**Work task**. Please reproduce exactly, and only, the line containing "2020x1136 pixels." and every line after it to the end of the records below, leaving out all pictures.

Start of Block

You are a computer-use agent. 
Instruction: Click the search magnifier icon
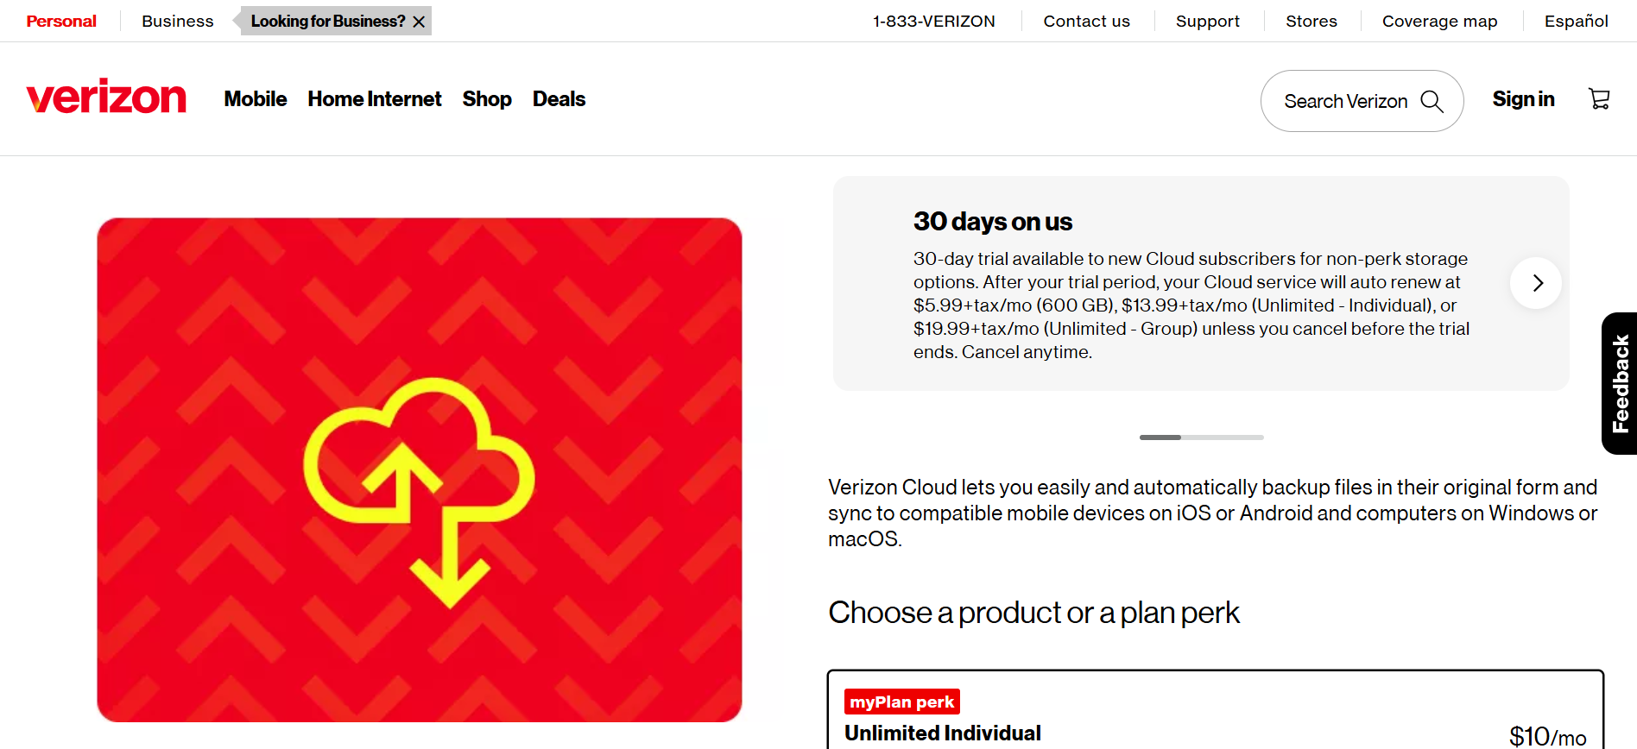1432,101
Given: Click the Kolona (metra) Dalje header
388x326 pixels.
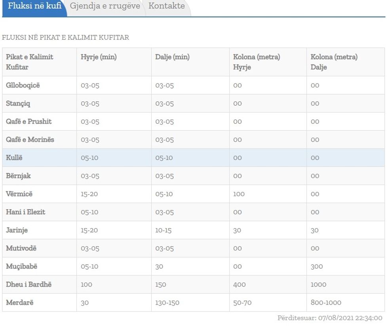Looking at the screenshot, I should click(334, 62).
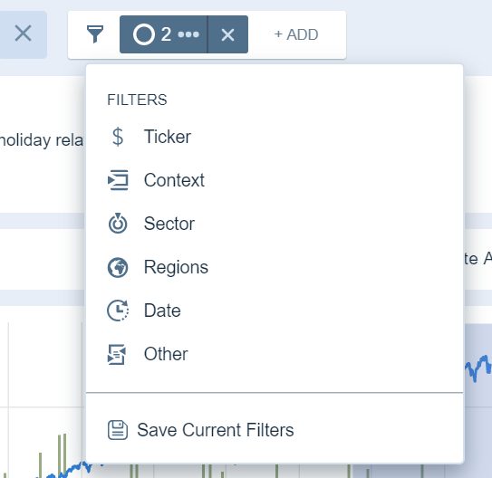Click the circle icon in active filter chip
The height and width of the screenshot is (478, 492).
[x=144, y=34]
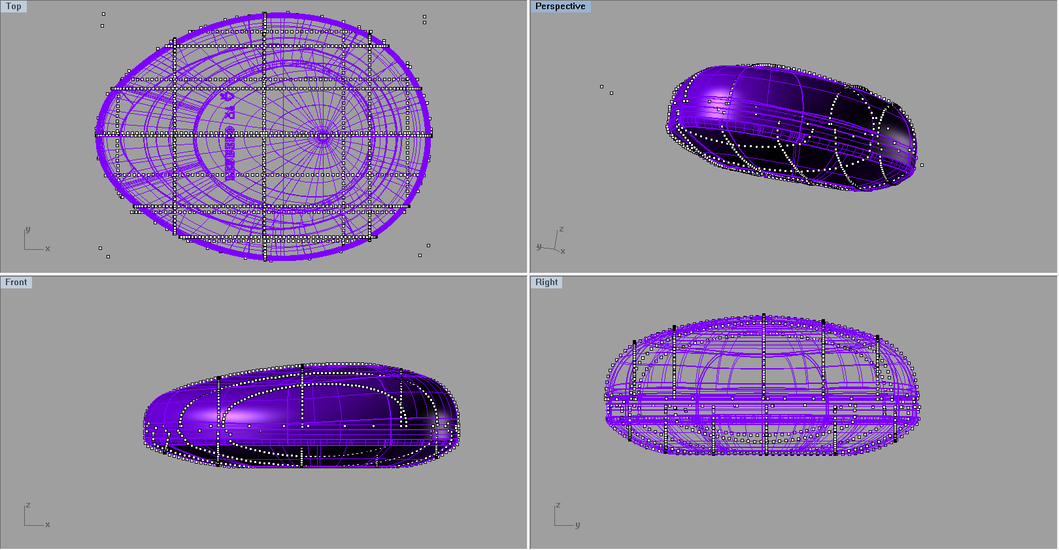Select the wireframe model in Right viewport
The width and height of the screenshot is (1059, 550).
tap(762, 386)
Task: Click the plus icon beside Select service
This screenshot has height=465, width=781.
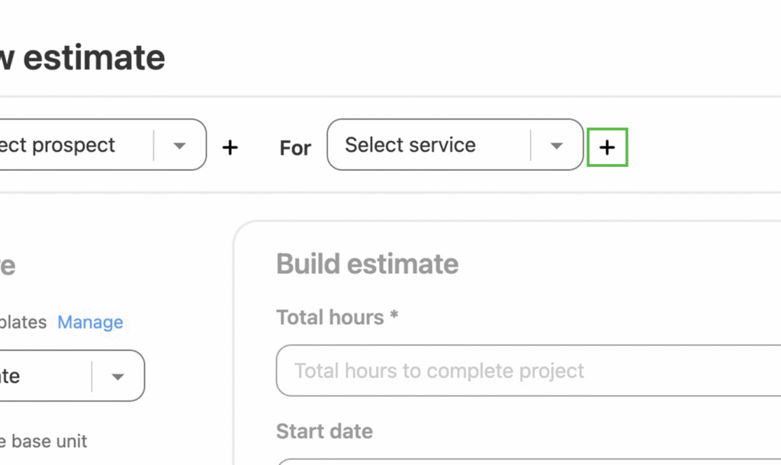Action: pos(607,148)
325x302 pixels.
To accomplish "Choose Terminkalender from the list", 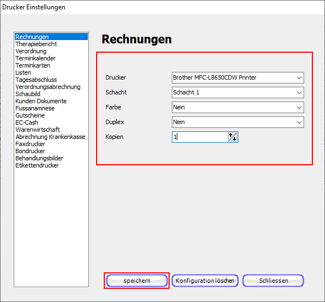I will (x=36, y=58).
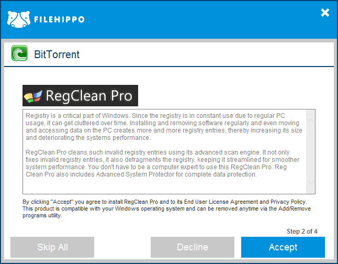Click the colorful RegClean Pro flag icon
338x264 pixels.
33,96
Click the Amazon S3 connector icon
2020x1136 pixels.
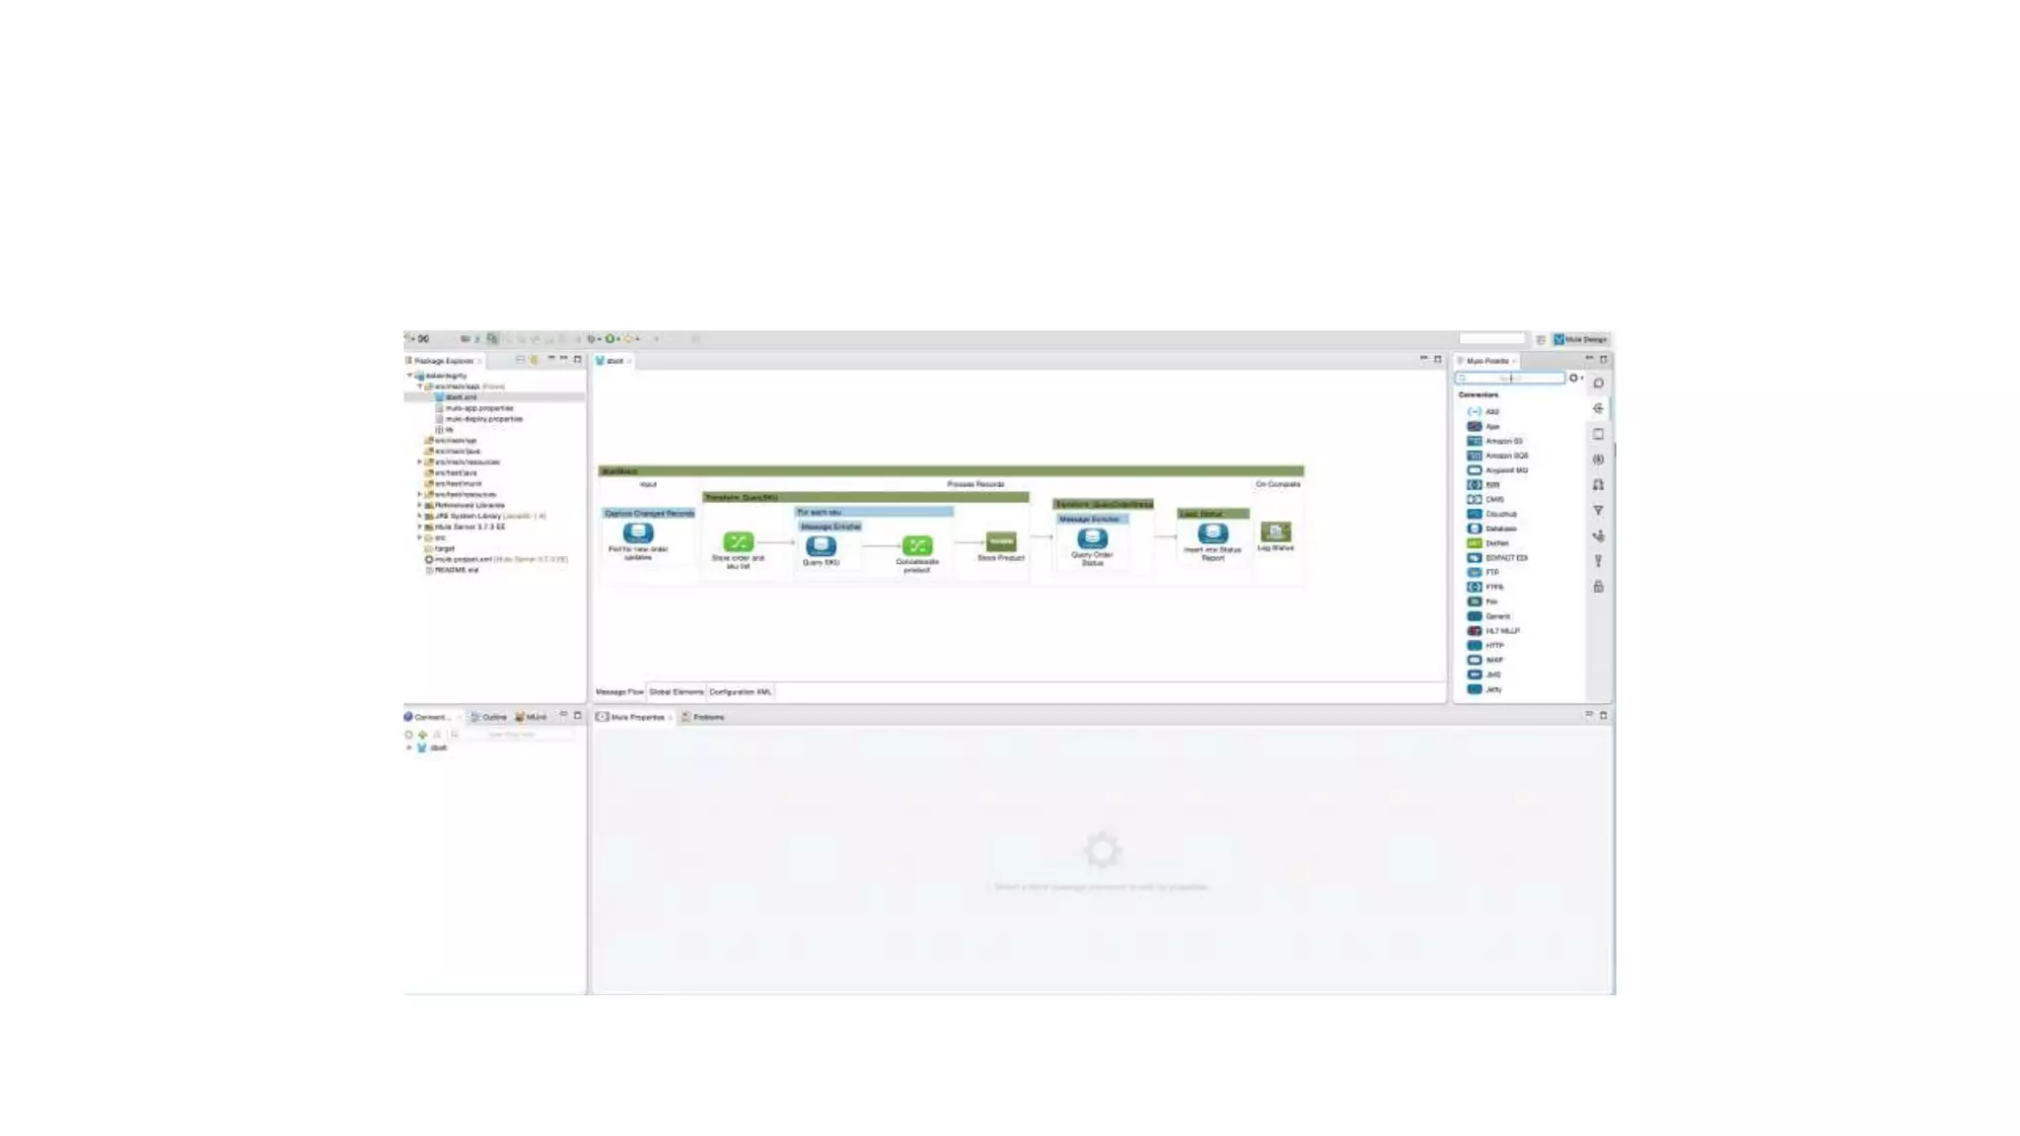(x=1475, y=441)
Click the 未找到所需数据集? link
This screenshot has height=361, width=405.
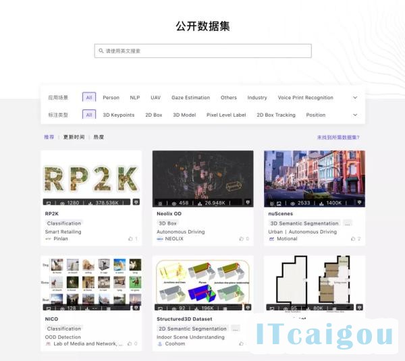click(x=338, y=137)
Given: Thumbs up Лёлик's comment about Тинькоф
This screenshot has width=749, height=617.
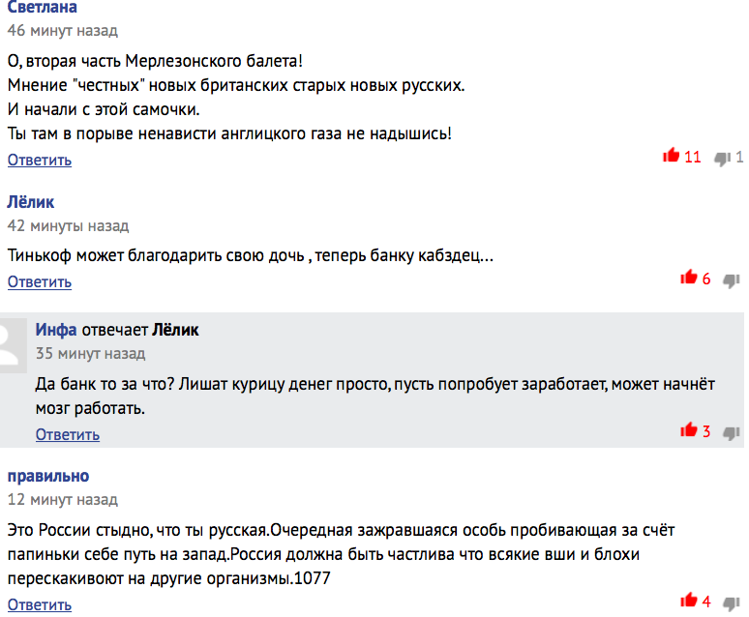Looking at the screenshot, I should [x=689, y=277].
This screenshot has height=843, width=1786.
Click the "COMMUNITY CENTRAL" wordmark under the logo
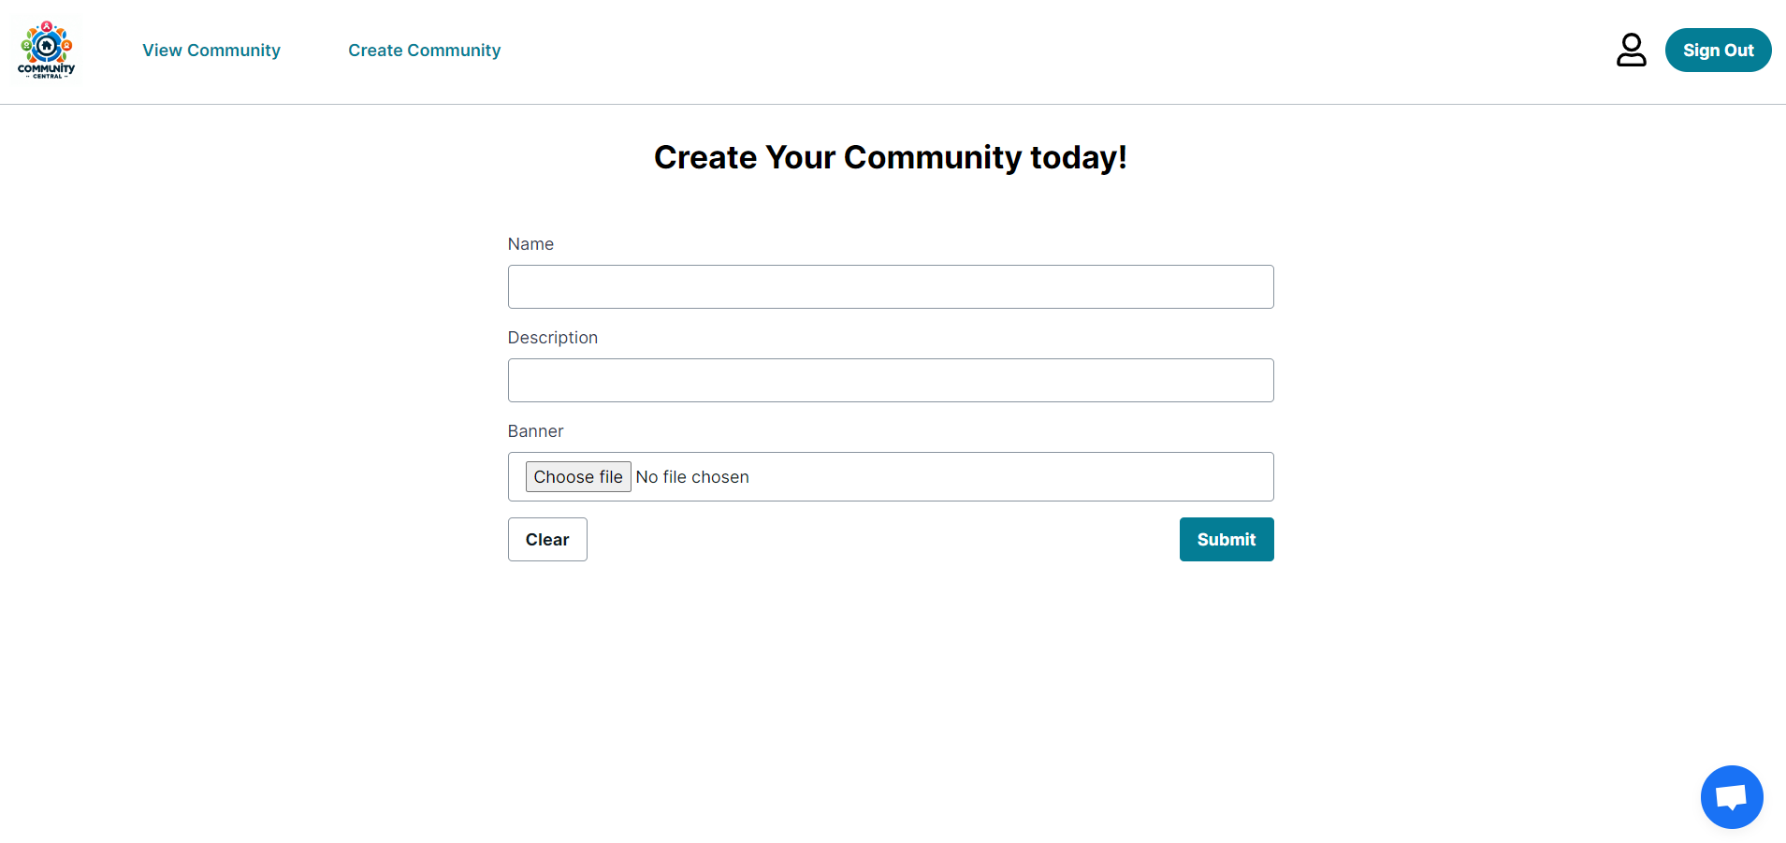click(46, 70)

End of Block

**Result for this task**.
2020x1136 pixels.
(x=1475, y=441)
Click the 未找到所需数据集? link
This screenshot has height=361, width=405.
click(x=338, y=137)
Given: Thumbs up Лёлик's comment about Тинькоф
This screenshot has width=749, height=617.
Looking at the screenshot, I should [x=689, y=277].
This screenshot has height=843, width=1786.
Click the "COMMUNITY CENTRAL" wordmark under the logo
click(46, 70)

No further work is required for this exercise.